* _Exercise description_
Repeat the lines below exactly as written, please, from the line with "The height and width of the screenshot is (626, 1076)." to the line with "Like Marc Benioff's", both lines included, and no others.

━━━━━━━━

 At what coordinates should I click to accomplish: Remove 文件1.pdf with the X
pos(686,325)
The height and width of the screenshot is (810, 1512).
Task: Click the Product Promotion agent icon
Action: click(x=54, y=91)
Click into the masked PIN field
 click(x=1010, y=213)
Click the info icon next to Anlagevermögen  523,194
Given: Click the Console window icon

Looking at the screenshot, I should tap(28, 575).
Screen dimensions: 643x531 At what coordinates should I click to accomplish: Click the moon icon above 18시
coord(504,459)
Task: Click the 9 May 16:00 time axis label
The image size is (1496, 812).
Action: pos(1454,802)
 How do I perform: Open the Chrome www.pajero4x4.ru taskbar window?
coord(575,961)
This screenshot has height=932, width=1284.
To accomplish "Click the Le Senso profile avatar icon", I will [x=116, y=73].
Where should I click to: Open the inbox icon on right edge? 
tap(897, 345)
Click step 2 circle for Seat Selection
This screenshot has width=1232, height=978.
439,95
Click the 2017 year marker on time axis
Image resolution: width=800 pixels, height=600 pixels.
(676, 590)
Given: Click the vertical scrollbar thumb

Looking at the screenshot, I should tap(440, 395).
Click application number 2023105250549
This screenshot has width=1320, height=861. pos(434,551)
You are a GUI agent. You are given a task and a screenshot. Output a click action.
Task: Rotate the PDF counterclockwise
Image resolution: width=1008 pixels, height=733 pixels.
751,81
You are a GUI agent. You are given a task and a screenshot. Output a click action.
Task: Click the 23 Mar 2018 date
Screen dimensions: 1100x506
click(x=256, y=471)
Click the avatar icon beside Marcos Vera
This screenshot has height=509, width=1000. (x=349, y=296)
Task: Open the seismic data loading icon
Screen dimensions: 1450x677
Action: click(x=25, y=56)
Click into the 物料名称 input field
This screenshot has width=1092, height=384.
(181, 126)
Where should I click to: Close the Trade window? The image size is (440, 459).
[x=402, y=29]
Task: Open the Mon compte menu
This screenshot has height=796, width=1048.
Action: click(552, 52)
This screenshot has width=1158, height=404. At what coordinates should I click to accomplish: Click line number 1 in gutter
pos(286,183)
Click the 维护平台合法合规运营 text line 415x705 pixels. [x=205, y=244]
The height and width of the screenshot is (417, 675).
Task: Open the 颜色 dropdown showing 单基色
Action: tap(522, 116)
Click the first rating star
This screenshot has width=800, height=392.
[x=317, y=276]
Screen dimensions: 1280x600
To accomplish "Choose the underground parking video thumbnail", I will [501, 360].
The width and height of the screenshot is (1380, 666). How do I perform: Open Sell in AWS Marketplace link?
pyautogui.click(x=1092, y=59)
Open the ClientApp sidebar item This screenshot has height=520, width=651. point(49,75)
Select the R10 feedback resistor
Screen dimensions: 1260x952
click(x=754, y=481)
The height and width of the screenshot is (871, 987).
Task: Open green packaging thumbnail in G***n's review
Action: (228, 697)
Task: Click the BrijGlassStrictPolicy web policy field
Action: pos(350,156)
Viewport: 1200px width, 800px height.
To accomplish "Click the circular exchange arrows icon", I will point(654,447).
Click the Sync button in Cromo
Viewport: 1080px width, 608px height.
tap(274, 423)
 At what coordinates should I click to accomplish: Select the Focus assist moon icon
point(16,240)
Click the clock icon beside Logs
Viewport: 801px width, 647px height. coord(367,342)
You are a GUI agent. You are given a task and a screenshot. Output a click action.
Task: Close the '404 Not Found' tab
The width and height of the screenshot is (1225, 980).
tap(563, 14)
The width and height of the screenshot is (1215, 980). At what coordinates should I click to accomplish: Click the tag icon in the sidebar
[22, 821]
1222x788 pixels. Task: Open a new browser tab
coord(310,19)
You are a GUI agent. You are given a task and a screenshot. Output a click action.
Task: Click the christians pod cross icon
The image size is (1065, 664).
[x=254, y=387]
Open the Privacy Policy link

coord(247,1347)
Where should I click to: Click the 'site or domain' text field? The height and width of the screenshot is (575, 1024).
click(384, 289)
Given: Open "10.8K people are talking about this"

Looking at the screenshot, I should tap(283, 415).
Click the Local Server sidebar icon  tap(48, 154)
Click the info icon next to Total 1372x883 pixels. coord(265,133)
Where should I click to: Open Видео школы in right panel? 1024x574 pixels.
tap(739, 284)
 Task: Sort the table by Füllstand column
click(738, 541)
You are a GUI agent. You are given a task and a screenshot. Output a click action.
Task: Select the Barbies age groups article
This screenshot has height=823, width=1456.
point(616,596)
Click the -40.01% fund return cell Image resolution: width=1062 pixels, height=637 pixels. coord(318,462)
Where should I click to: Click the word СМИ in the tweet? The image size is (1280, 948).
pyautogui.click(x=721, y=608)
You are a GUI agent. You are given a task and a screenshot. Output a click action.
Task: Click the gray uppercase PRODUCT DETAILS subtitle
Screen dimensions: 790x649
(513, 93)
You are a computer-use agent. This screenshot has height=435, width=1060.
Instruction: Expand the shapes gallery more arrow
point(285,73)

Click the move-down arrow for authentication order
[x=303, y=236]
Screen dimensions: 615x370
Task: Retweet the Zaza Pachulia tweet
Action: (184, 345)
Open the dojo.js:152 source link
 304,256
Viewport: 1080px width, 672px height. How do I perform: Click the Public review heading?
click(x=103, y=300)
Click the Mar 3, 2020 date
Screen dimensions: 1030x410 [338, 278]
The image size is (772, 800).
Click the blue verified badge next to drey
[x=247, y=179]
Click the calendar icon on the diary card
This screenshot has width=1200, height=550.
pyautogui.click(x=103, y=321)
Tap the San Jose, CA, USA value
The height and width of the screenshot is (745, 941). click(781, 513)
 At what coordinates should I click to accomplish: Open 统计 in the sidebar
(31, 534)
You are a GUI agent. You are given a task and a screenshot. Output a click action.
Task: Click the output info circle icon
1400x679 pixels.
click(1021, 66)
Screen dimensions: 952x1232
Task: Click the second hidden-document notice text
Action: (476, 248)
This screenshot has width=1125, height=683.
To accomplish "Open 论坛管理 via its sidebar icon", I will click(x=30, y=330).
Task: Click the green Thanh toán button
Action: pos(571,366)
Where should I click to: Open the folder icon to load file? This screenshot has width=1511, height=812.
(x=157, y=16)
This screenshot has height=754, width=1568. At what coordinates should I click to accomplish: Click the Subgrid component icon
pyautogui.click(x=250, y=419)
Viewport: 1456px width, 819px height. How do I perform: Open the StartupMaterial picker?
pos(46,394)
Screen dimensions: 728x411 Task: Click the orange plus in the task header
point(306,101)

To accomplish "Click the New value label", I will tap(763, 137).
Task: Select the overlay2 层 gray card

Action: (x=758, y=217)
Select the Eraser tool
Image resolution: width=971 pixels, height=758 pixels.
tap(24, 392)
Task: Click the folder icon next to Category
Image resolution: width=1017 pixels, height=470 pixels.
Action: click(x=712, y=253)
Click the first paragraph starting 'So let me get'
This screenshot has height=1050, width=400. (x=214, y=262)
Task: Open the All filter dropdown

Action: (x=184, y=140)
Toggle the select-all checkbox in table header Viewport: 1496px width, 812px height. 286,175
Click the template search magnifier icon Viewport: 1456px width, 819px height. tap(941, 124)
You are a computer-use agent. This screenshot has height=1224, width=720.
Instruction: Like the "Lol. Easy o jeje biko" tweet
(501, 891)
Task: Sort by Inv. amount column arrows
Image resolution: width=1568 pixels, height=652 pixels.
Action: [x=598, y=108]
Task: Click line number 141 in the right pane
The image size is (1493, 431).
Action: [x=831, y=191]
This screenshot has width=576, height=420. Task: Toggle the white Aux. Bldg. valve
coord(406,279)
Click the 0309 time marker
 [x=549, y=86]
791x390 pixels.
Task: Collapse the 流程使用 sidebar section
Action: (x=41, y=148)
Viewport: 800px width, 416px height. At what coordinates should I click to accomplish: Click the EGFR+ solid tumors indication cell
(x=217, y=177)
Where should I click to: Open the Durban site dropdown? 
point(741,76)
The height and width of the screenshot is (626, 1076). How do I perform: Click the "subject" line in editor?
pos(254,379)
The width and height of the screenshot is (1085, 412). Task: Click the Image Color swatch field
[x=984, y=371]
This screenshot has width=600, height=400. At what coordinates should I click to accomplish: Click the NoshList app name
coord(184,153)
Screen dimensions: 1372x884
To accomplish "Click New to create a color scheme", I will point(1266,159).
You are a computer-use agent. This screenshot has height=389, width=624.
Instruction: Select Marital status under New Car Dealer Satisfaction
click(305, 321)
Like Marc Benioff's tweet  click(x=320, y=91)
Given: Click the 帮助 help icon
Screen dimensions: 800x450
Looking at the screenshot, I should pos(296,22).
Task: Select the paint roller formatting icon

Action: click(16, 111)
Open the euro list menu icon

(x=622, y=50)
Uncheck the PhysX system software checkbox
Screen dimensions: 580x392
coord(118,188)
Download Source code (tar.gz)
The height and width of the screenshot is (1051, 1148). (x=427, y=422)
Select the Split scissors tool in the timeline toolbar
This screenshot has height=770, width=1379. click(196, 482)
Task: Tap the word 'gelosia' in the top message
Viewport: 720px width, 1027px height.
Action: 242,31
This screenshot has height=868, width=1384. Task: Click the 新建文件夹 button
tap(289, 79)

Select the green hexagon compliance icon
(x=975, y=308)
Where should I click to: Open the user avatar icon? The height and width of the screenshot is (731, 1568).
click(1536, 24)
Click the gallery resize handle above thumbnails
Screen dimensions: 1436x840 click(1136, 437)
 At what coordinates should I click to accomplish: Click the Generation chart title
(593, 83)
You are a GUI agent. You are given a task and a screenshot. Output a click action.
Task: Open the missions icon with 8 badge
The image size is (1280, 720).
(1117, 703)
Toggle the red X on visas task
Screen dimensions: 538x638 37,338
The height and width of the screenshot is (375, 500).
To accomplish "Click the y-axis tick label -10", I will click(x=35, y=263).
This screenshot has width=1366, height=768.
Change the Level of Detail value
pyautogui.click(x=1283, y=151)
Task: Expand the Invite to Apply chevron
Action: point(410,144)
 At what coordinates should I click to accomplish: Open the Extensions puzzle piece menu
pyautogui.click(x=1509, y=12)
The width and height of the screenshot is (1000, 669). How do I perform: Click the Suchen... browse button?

━━━━━━━━

* _Answer below_
The height and width of the screenshot is (626, 1076). How do I perform: Click the "subject" line in editor?
pos(254,379)
The width and height of the screenshot is (1085, 412). Task: Click the Image Color swatch field
[x=984, y=371]
This screenshot has width=600, height=400. At what coordinates should I click to accomplish: Click the NoshList app name
coord(184,153)
Screen dimensions: 1372x884
To accomplish "Click New to create a color scheme", I will point(1266,159).
You are a computer-use agent. This screenshot has height=389, width=624.
Instruction: Select Marital status under New Car Dealer Satisfaction
click(305, 321)
Like Marc Benioff's tweet  click(x=320, y=91)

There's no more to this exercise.